The ego says, "I shouldn't have to suffer," and that thought makes you suffer so much more.  It is a distortion of the truth, which is always paradoxical.  The truth is that you need to say yes to suffering before you can transcend it.

5 comments:

Tiny le Chef said...

Sarah, don't listen to that new-agey shit! You are a beautiful person, and you DO deserve to share your life and love with a baby. I believe very strongly in karma and getting back what you put out, but I recognize that certain things don't fit into that pattern and are just fucking unfair. I know that all the love and energy that you have put into having this child will come back to you in a stronger way. I am lucky enough to still have my mother, and you are in my heart today...well, you are everyday, but today I'm sending extra love.

Not on Fire said...

I too have read "A New Earth" and I downloaded the evening classes from iTunes. I found it extremely helpful. It is not an instant cure for every negative thought but I am much happier and more present.

I hope that it helps you too!

Sonya said...

I am reading the same book and it is really enlightening. I completely understand your comments on finding out pregnancy news from someone.

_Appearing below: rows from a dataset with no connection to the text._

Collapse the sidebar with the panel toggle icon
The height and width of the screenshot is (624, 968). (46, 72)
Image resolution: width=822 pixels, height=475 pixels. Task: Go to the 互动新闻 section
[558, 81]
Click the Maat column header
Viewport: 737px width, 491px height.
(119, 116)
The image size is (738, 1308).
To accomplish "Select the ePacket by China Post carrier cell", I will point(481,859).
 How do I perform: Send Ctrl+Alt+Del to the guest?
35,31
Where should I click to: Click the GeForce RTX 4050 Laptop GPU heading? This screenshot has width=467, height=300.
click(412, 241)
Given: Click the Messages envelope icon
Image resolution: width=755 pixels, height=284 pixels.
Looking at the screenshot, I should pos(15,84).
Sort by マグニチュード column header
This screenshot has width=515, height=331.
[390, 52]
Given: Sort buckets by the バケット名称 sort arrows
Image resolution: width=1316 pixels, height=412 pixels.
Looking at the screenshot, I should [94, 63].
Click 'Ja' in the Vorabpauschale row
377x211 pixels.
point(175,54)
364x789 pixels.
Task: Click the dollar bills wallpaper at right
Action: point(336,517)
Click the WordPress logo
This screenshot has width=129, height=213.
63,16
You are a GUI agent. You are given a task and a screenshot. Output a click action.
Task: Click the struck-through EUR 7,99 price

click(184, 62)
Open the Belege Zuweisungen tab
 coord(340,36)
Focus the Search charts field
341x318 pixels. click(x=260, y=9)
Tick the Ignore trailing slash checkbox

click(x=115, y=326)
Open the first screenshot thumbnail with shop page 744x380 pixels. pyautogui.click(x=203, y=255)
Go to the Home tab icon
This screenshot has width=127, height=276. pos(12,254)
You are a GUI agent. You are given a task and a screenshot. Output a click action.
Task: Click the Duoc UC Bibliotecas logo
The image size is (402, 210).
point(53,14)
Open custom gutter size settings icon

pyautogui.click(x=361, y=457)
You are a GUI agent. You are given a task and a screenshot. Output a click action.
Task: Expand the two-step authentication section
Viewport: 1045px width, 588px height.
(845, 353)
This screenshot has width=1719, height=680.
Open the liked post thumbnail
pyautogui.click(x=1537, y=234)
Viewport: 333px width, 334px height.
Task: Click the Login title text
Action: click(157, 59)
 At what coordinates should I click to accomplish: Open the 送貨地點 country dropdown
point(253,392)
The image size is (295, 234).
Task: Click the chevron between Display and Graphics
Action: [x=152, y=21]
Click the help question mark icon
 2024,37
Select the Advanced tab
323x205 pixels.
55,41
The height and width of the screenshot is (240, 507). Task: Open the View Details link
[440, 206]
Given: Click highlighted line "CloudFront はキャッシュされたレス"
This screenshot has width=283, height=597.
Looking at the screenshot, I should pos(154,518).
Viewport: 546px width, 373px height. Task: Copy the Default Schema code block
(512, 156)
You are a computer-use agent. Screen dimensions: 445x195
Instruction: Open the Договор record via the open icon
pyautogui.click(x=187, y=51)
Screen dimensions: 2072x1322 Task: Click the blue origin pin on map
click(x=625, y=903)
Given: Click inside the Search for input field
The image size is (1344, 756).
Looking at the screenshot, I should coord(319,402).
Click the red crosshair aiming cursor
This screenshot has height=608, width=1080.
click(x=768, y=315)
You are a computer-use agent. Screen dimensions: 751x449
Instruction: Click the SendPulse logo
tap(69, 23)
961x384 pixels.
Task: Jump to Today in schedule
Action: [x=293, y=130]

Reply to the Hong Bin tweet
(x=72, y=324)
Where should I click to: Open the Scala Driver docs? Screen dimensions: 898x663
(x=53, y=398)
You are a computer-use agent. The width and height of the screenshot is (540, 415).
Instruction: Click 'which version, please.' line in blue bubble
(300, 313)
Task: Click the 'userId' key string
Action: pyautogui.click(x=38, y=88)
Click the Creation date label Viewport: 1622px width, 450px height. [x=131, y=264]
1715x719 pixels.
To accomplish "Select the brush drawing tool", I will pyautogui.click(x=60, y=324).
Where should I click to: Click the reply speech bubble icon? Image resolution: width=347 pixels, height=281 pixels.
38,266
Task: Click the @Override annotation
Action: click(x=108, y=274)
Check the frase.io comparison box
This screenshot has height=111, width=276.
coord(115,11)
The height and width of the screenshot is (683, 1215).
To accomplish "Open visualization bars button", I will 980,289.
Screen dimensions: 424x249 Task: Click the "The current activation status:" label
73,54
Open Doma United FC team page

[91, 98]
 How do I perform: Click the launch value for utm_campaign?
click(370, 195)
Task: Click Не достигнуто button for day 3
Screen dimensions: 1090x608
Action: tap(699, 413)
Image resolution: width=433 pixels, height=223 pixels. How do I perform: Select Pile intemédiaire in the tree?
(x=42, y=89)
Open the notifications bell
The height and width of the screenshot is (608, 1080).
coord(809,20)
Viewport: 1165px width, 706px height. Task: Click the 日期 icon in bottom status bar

I have two friends from work who got pregnant within months of each other both who had no trouble. I couldn't even go to the baby shower because it's too hard. Allow yourself that. You can't help the way you feel. I am happy for them but it's hard.

Anonymous said...

Oh Sarah - Cut yourself some slack on the being happy for others deal. No one who hasn't struggled with fertility will get it and those that have get it all to well. I was telling a friend the other week how "bad" I am for feeling the exact same way about other pregnant women and I have a child with more on the way, but the road to get there was a long hard one with difficult choices. I have no advise, but think that after the ttc journey you've had and the outcome, I'd be more worried about you if you didn't feel like you do.
As I've said many times, the fertility/infertily process takes a steep toll financially, physically, and emotionally. Take care and again, give yourself a break. What you have been through IS and has been harder than anyone can imagine. Deb (Deb2You2)

Aimee said...

Sarah... Can I give you a huge hug? I really understand how you feel, even though I don't suffer from infertility. I can imagine the anger you feel and how it hurts like hell. It's downright unfair, esp. after trying for years. I hope one day your dream of becoming a momma will come true. Mostly, I truely wish you the best of happiness, always!!!